The Walt Disney Company is donating money to encourage the expansion of STEM curriculum for children from poor households. Pictured is Shuri, the tech genius in the movie Black Panther. The coolest character in the show, in my opinion. (Image courtesy of Disney)
What do The Incredible 2, Avengers, and Black Panther all have in common? They are all movies distributed by the Walt Disney Company. While the name Disney usually reminds people of all the animated movies from their childhood, the Walt Disney company has expanded its target audience when it acquired the Marvel studios back in 2009. Through the acquisition, Disney is only tapping into an already excited audience for super hero movies and similar genre. However, since the fusion, Disney has not seen a movie that had the same impact as Black Panther. The story of the African kingdom that was able to thrive beyond imagination because they managed to stay hidden from invaders and lived on the various uses they have for the Vibranium, their most precious resource, touched audiences around the world in more ways than expected.
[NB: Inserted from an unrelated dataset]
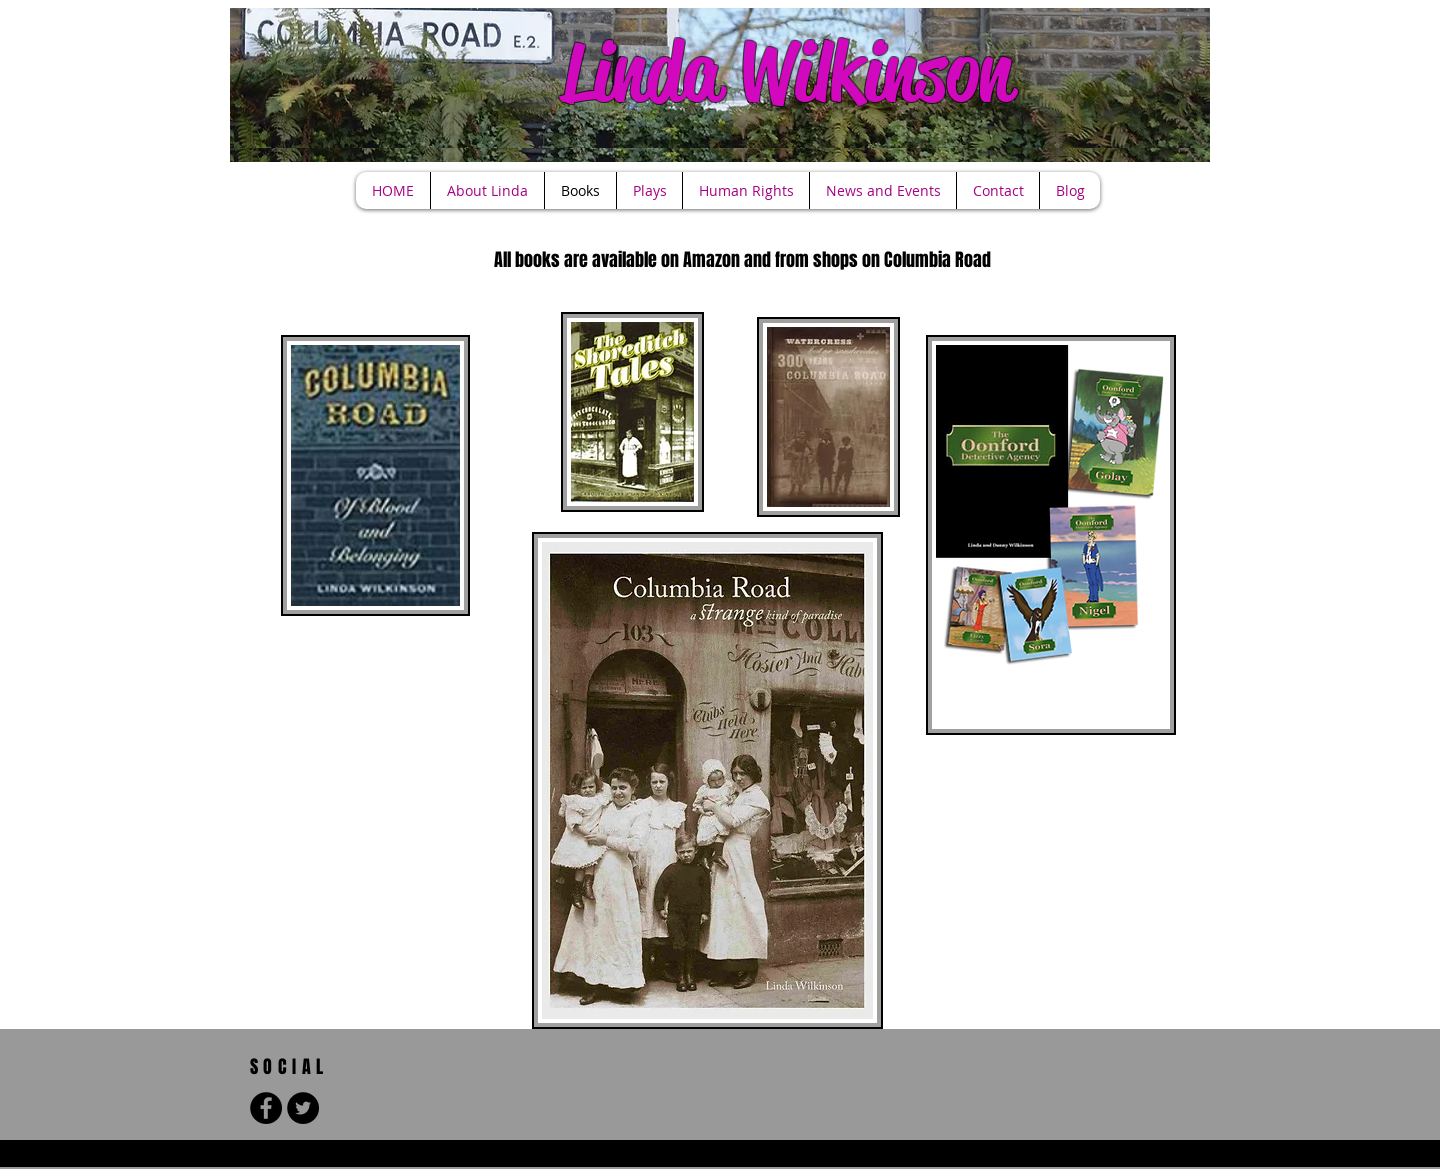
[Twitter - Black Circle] (303, 1108)
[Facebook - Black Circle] (266, 1108)
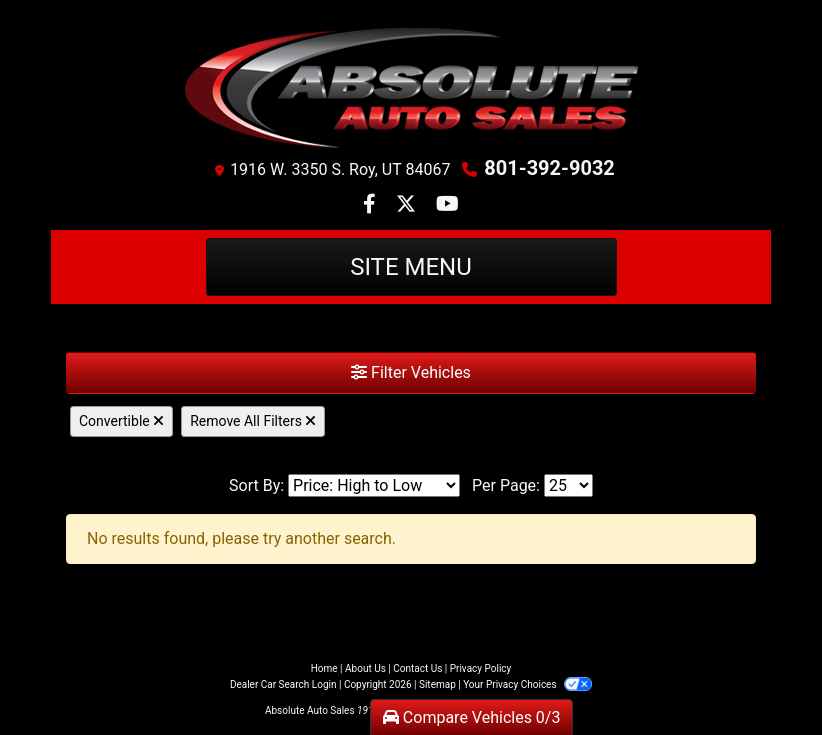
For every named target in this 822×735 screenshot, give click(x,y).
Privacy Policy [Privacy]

The thriving kingdom of Wakanda, home to the Black Panther, is unique in so many ways, but it is the technological prowess of the kingdom that is the most striking. Granted, it is all fantasy but the idea that technology could empower the helpless is not so farfetched. That is certainly the reason Disney is donating one million dollars, to the Boys and Girls Club of America for the organization to expand its science, technology, engineering and mathematics curriculum.
The Boys and Girls Club of America (BGCA) is an organization created back in 1860 to facilitate the academic success of young children in need, especially those from low-income households. In addition, the sister of the hero, Shuri, is portrayed as a teenager who not only is smart but gets to play a crucial role as the person in charge of managing the use of the Vibranium. Furthermore, the BGCA already discovered through a study conducted by Harvard’s education policy institute that about half of the girls in 12th grade who were exposed to the club’s STEM curriculum showed interest in furthering their education in science-related fields; as opposed to a little over 10% of girls non-members of the BGCA. In other words, with the donation from Disney, more girls have a chance at being one day their own version of Shuri.
The donation will contribute to empower children in specific cities in the country, but it will also empower future generations of women. Although the focus is on the impact of technology on the lives of those children, from seeing so many powerful women on the screen (like Shuri), BGCA might see an increase of girls participating in their program. If that happens, the BGCA could be facing a lack of resource. After all, one million is not so much considering that the BGCA has a chapter in almost every city in the country. On Natives’ lands alone, the club is servicing 90,000 children.
There is no doubt that the donation is great deed, but given that the movie grossed more than 600 million of dollars across the globe in the fourteen days after its release, it would make a bigger impact to donate more than what it is not even 1% of the revenues. The company could stand behind initiatives like the Black Panther Challenge. For example, Lupita Nyong’o, one of the main actors in the movie joined the challenge by sponsoring 600 Kenyan children in schools to watch the movie. It is probable that even in United States, there are still children who have not seen the movie. Disney could take action to make the ticket free for children living in underserved neighborhoods. Regardless of the options, the company can sure use the movie as a stepping stone to empower the powerless.